● CONSIGNE
Selon l'extrait consacré au film The Host, pourquoi faut-il oublier les codes du cinéma américain pour bien apprécier ce film ? Illustrez votre réponse par l'exemple que donne le texte.

● EXTRAIT PROPOSÉ
——
Le titre original du film ne l’est pas vraiment : 괴물 (Gwoemul) signifie monstre. Pour un film de monstre, on a vu plus imaginatif, mais au moins le choix du nom atteint une pertinence inégalable.
The Host, c’est l’histoire de la famille Hee-bong : le père (Park), les enfants (Gang-du, l’aîné immature ; Nam-joo, championne de tir à l’arc ; Nam-il, le cadet chômeur) et la petite-fille Hyun-seo… qui se fait enlever par une bestiole tentaculaire surgie du fleuve. Le reste de la bande n’aura de cesse de la sauver, telle une improbable Agence Tous Risques familiale.
Au cinéma, les monstres sont soit des aliens, soit un vieux truc marin qui se réveille (réminiscence biblique du Léviathan), soit le résultat d’une mutation volontaire (expérience scientifique) ou accidentelle (expérience scientifique (bis) foireuse, pollution). Chez les Américains, paranos comme personne, le monstre vient plutôt du ciel (menace extérieure) ou de manipulations foireuses par une organisation secrète slash militaire slash gouvernementale (théorie du complot). En Asie, la mutation est à l’honneur. Au Japon, on comprend pourquoi, le thème est lié au nucléaire et au traumatisme des bombardements atomiques. Les autres vecteurs courants étant la pollution chimique industrielle. Notez que dans tous les cas, le problème est lié aux Occidentaux, que ce soit en tant que personnes, ou par le biais de leur culture, de leur technologie et de leur économie qui bousillent tout sur leur passage. The Host n’y échappe pas : le responsable de la genèse du monstre est un Blanc.
Fil conducteur du propos, la critique de la présence militaire américaine en Corée. Le film s’ouvre sur l’image du responsable (américain) de la catastrophe et se termine sur un flash info du gouvernement (américain) ; entre les deux, d’autres Américains sèment le bazar.
Pour bien profiter de The Host, il faut en premier lieu oublier les codes cinématographiques yankees et le voir comme un film asiatique avant de le voir en film de monstre. Sinon, on a tous les clichés et codes hollywoodiens en tête, lesquels sont très différents. Par exemple, pas de héros solitaire (du moins solitaire entre le début où tous ses potes se font tuer un par un et la fin où il va se taper la potiche de service), le “héros” est ici une famille ordinaire, valeur centrale en Asie où le groupe fonctionne en tant que groupe, avec une synergie interne, pas juste comme un agrégat d’individus incapable de former une entité plus globale.
——
● DONNÉES FOURNIES
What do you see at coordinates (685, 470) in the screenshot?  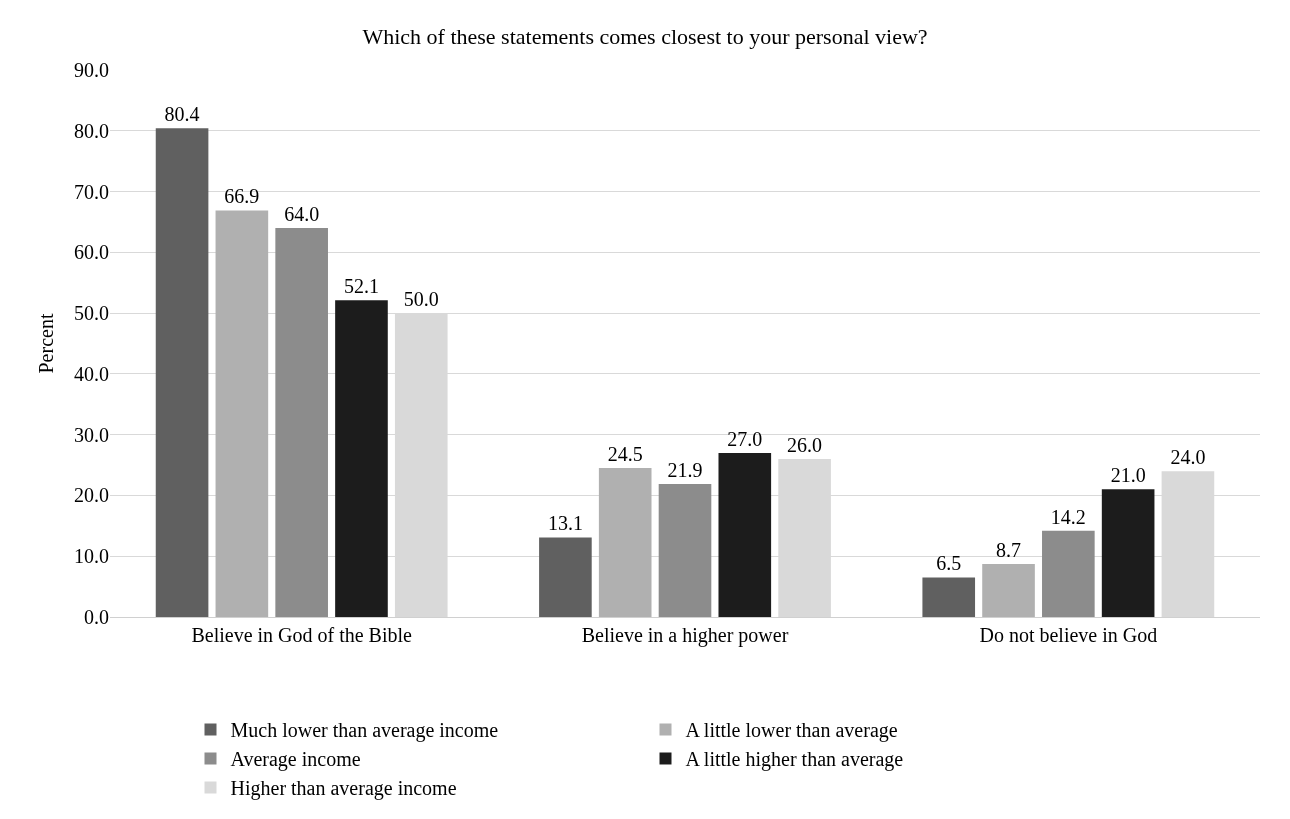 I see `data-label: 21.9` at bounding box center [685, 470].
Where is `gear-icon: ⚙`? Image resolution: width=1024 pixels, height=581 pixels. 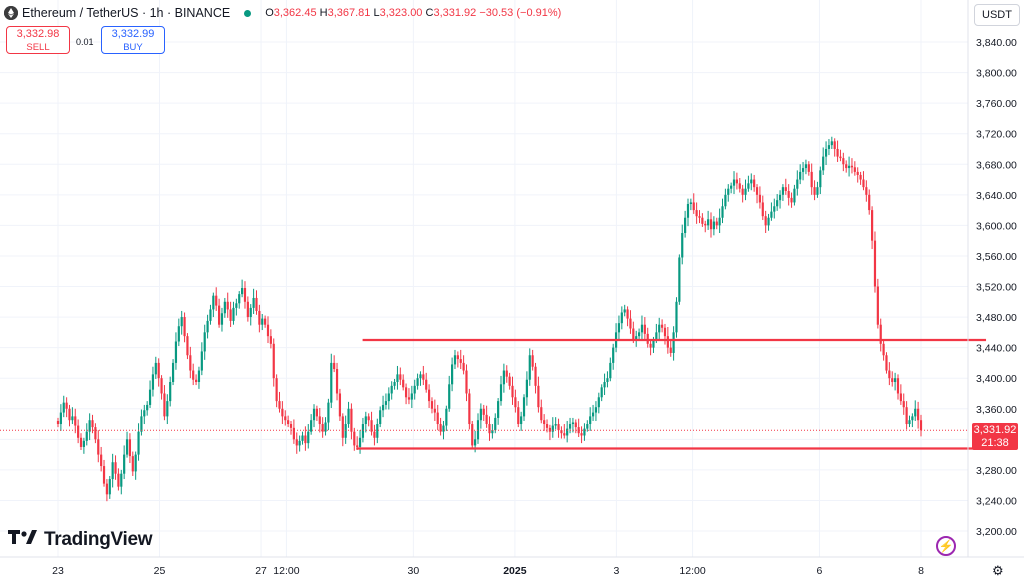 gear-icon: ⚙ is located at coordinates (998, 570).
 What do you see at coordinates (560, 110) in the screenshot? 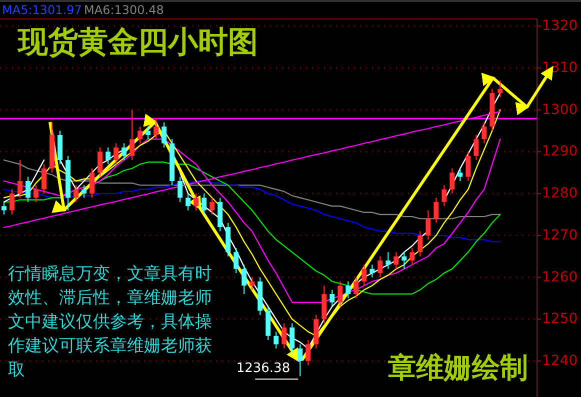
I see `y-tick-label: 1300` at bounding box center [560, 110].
——
● CORRIGÉ
Il faut voir The Host comme un film asiatique avant de le voir comme un film de monstre. Sinon, on garde en tête les clichés et les codes hollywoodiens, qui sont très différents. Par exemple, le film n'a pas de héros solitaire : le « héros » est une famille ordinaire. La famille est une valeur centrale en Asie, où le groupe fonctionne en tant que groupe, avec une synergie interne, et non comme un simple agrégat d'individus.